Lo spegnimento degli incendi in edifici spesso comporta temperature estreme per un periodo di tempo più breve. Lo spegnimento degli incendi boschivi è diverso. Di solito significa lunghe ore di lavoro, grande sforzo fisico e terreni esterni difficili. I vigili del fuoco possono lavorare per ore, o anche più a lungo, in montagna, nelle foreste, nelle praterie o nelle aree di interfaccia tra zone selvagge e zone urbane.
In questo tipo di ambiente, l'abbigliamento protettivo non può limitarsi a ricercare un "isolamento più efficace"
Perché?
Perché se l'indumento è troppo spesso, troppo pesante o troppo chiuso, il calore corporeo non può disperdersi facilmente. Ciò può aumentare il rischio di colpo di calore.
Un indumento adatto per la lotta agli incendi boschivi deve essere equilibrato. Dovrebbe fornire resistenza alla fiamma e protezione dal calore, ma dovrebbe anche garantire traspirabilità, resistenza all'abrasione e libertà di movimento.
Questa è anche una delle idee chiave alla base della norma NFPA 1977.

Quando si acquistano tessuti per l'abbigliamento antincendio destinato alla lotta contro gli incendi boschivi, la protezione antincendio è solo uno degli aspetti da considerare.
I vigili del fuoco impegnati nello spegnimento degli incendi boschivi spesso devono percorrere lunghe distanze, arrampicarsi, scavare linee tagliafuoco o trasportare attrezzi. Se un tessuto è progettato solo per l'isolamento termico ma risulta troppo spesso e soffocante, il calore corporeo può accumularsi rapidamente.

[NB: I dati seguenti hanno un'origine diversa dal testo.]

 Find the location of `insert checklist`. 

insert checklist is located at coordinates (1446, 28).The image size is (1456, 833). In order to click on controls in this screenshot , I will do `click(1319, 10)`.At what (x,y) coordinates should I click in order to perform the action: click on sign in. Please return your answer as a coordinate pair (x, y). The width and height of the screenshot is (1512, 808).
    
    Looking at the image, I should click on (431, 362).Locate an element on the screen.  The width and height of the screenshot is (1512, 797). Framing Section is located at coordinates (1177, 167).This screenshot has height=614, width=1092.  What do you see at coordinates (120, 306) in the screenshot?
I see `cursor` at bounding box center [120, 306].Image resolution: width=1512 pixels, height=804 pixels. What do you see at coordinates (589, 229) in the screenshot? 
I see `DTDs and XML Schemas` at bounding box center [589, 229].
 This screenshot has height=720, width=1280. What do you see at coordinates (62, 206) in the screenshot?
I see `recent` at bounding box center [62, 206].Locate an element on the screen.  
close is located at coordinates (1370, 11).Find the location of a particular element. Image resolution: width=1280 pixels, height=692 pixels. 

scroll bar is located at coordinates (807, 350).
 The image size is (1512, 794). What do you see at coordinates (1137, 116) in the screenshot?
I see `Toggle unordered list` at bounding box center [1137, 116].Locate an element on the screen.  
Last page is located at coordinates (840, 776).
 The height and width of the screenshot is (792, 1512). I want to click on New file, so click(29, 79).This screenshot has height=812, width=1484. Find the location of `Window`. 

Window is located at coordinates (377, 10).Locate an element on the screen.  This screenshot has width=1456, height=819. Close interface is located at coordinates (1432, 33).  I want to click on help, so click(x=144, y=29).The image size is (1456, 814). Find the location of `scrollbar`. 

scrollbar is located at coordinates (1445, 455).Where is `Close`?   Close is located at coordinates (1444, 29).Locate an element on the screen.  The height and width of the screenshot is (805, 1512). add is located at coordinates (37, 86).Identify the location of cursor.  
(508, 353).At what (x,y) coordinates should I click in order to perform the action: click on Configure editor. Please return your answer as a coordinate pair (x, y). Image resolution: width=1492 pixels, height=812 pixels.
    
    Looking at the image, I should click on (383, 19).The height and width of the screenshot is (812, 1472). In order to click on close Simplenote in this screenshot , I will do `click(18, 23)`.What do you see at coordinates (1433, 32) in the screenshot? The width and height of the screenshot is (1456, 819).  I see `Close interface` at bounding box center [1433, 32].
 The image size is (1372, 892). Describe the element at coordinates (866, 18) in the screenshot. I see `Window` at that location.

Questo può rappresentare un ulteriore rischio per la sicurezza.
Pertanto, l'abbigliamento per la lotta agli incendi boschivi deve tenere conto di diversi aspetti contemporaneamente.
Il tessuto deve essere in grado di resistere a fiamme, calore radiante ed esposizione al calore per brevi periodi.
Dovrebbe inoltre essere sufficientemente traspirante da favorire la fuoriuscita del vapore acqueo e del calore corporeo.
Abrasione Anche la resistenza allo strappo è importante. Negli ambienti selvaggi, l'indumento può entrare ripetutamente in contatto con cespugli, rocce, attrezzi e terreni accidentati.
Anche la vestibilità degli indumenti è un dettaglio da non sottovalutare. Gli abiti non devono essere troppo stretti. I vigili del fuoco devono piegarsi, arrampicarsi, inginocchiarsi e muoversi per lunghi periodi.
Dopo ripetuti lavaggi, la resistenza alla fiamma, la stabilità dimensionale e la robustezza dovrebbero rimanere inalterate.
Dal punto di vista dell'acquisto, la scelta dell'abbigliamento per la lotta agli incendi boschivi non si basa sul tessuto più spesso. La vera questione è se il tessuto sia in grado di garantire protezione, traspirabilità e comfort durante lunghe ore di utilizzo.
La norma NFPA 1977 non si limita a esaminare un singolo capo di abbigliamento.
Il documento descrive i dispositivi di protezione individuale (DPI) utilizzati per la lotta agli incendi boschivi, intesi come un sistema integrato.
Oltre a camicie e pantaloni protettivi, può includere anche tute, caschi, protezioni per il viso e per il collo, guanti, stivali e altre attrezzature correlate.
Questi elementi devono essere considerati congiuntamente.
Il tessuto di una camicia può superare i test, ma ciò non significa automaticamente che l'intero sistema sia adatto al lavoro sul campo.
Ad esempio, guanti troppo spessi possono ostacolare la manipolazione degli attrezzi. Stivali che non calzano bene possono aumentare la fatica durante le lunghe camminate. Una protezione per il viso o il collo mal progettata può compromettere la respirazione, la vista o i movimenti.
Nella lotta agli incendi boschivi, l'intero sistema è fondamentale.
Nell'uso reale, i problemi spesso emergono nei dettagli.
Un indumento troppo rigido può limitare i movimenti a lungo termine.
Un tessuto troppo caldo e soffocante può aumentare il rischio di surriscaldamento.
Se la resistenza delle cuciture non è sufficiente, il capo potrebbe rompersi o cedere durante l'arrampicata, l'inginocchiarsi o lo sforzo.
Se la taglia cambia troppo dopo il lavaggio, anche la vestibilità e la protezione potrebbero risentirne.
La visibilità è un altro aspetto che gli acquirenti a volte trascurano.
In presenza di fumo, elementi riflettenti e visibilità generale, il colore è fondamentale, così come la visibilità complessiva. Essere visti dai compagni e dal personale di soccorso è altrettanto importante per la sicurezza.
Pertanto, nella scelta dell'abbigliamento per la lotta agli incendi boschivi, gli acquirenti non dovrebbero basarsi su un solo rapporto di resistenza alla fiamma.
Devono inoltre verificare la struttura del tessuto, il design del capo, la resistenza delle cuciture, la vestibilità, le prestazioni di lavaggio e l'effettivo ambiente di lavoro.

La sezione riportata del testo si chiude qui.